*Task to carry out:* Lines before the one with "The width and height of the screenshot is (1063, 565)." are left out; return that line and all that follow it, exactly, through the end of the data.

*Records supplied:*
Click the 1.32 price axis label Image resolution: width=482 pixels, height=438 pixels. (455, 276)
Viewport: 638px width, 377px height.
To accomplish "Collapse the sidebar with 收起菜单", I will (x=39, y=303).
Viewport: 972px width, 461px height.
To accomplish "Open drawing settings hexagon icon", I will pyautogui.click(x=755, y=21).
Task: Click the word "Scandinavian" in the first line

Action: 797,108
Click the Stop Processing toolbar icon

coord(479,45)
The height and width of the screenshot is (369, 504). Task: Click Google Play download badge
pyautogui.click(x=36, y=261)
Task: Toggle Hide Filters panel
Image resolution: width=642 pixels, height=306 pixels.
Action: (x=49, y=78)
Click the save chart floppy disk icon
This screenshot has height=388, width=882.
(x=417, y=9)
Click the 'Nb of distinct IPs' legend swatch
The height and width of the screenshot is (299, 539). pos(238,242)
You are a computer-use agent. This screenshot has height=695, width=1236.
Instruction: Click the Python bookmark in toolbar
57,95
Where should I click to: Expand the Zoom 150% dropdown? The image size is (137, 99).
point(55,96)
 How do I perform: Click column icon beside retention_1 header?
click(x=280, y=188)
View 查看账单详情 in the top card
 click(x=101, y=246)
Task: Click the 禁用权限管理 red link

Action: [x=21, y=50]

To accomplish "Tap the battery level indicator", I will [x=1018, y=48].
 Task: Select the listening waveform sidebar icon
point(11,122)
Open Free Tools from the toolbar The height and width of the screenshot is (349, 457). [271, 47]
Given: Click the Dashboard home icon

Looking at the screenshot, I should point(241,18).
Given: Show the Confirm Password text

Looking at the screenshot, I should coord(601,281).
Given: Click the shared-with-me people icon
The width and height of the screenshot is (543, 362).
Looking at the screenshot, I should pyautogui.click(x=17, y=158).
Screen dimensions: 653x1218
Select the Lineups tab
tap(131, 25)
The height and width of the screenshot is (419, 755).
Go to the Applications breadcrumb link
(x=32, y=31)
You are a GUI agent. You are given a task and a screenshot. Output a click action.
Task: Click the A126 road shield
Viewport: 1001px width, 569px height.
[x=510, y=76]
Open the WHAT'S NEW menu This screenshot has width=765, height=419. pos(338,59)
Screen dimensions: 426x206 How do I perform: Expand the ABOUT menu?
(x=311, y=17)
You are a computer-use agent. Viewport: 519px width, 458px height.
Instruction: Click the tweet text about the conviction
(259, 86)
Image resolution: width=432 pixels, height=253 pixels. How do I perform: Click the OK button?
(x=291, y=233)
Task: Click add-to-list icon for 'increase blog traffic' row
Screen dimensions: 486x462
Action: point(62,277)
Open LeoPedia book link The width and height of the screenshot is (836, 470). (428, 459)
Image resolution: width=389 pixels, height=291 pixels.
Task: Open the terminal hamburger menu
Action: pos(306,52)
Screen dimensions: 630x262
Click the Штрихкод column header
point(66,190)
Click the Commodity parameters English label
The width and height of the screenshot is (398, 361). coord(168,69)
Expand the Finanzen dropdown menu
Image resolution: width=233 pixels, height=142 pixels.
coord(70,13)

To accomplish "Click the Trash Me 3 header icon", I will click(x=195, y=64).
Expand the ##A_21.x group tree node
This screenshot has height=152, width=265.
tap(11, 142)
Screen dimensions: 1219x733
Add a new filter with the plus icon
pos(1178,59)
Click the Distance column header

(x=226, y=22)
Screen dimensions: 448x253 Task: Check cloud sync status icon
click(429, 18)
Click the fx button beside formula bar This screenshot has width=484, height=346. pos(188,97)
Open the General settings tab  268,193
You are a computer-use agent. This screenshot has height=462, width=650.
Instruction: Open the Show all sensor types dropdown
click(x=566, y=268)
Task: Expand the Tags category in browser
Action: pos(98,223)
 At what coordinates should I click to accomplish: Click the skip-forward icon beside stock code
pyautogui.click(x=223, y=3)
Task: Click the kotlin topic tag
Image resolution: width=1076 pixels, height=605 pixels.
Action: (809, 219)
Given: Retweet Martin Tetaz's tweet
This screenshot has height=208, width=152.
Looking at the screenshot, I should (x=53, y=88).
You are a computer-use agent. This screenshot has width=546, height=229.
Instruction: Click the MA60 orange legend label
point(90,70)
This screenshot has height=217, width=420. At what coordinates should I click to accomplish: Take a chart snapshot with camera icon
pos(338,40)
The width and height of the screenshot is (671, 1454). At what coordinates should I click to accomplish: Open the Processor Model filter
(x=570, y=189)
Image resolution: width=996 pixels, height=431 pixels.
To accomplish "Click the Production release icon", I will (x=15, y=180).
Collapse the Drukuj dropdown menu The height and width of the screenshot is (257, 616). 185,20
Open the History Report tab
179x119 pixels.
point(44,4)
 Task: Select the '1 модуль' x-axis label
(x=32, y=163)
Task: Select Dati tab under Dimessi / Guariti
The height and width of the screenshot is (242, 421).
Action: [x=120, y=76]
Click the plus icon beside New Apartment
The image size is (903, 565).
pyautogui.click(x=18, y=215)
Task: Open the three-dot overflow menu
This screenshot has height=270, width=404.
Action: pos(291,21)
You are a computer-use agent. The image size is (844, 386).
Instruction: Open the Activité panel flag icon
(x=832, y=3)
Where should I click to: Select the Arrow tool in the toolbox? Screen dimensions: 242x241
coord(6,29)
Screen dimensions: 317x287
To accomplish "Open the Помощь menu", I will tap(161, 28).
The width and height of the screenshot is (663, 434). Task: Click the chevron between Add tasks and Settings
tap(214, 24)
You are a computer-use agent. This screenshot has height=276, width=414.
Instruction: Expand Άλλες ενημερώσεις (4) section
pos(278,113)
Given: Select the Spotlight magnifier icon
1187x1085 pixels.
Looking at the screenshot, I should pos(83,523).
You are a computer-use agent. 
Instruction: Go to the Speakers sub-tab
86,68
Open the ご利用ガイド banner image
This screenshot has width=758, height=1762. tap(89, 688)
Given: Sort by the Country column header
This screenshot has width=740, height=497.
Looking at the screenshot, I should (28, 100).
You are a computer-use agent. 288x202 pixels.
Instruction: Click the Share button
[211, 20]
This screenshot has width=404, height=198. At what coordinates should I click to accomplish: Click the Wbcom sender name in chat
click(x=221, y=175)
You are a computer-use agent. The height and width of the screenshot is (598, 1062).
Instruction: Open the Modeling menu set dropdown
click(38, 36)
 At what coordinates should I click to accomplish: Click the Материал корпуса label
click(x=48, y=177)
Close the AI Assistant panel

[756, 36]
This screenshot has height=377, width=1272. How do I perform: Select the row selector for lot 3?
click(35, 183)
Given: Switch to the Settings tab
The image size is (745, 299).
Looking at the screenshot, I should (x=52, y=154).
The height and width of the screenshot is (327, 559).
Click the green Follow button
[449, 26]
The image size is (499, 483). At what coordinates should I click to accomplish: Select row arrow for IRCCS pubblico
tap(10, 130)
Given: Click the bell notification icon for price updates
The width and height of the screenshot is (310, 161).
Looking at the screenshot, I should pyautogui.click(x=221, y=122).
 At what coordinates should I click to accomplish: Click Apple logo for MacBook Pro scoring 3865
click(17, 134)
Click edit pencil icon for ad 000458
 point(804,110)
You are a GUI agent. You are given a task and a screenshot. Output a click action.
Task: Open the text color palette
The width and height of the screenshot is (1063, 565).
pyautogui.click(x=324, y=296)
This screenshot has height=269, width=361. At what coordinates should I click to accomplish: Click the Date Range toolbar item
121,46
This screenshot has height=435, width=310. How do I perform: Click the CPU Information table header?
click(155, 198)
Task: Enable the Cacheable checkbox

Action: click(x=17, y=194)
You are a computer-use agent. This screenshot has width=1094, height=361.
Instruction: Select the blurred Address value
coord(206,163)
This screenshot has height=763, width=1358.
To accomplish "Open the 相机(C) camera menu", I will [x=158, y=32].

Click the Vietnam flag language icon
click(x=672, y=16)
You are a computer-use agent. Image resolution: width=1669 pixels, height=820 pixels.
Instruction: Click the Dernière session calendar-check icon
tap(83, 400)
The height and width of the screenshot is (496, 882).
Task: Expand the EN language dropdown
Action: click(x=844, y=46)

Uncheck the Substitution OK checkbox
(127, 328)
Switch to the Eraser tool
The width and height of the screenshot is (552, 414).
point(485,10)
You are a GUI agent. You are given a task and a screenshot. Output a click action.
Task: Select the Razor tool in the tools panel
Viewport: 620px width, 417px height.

*Task answer:*
The width and height of the screenshot is (1063, 565).
pyautogui.click(x=324, y=296)
This screenshot has height=269, width=361. At what coordinates should I click to accomplish: Click the Date Range toolbar item
121,46
This screenshot has height=435, width=310. How do I perform: Click the CPU Information table header?
click(155, 198)
Task: Enable the Cacheable checkbox

Action: click(x=17, y=194)
You are a computer-use agent. This screenshot has width=1094, height=361.
Instruction: Select the blurred Address value
coord(206,163)
This screenshot has height=763, width=1358.
To accomplish "Open the 相机(C) camera menu", I will [x=158, y=32].

Click the Vietnam flag language icon
click(x=672, y=16)
You are a computer-use agent. Image resolution: width=1669 pixels, height=820 pixels.
Instruction: Click the Dernière session calendar-check icon
tap(83, 400)
The height and width of the screenshot is (496, 882).
Task: Expand the EN language dropdown
Action: click(x=844, y=46)

Uncheck the Substitution OK checkbox
(127, 328)
Switch to the Eraser tool
The width and height of the screenshot is (552, 414).
point(485,10)
You are a GUI agent. You are given a task and a screenshot. Output a click action.
Task: Select the Razor tool in the tools panel
Viewport: 620px width, 417px height.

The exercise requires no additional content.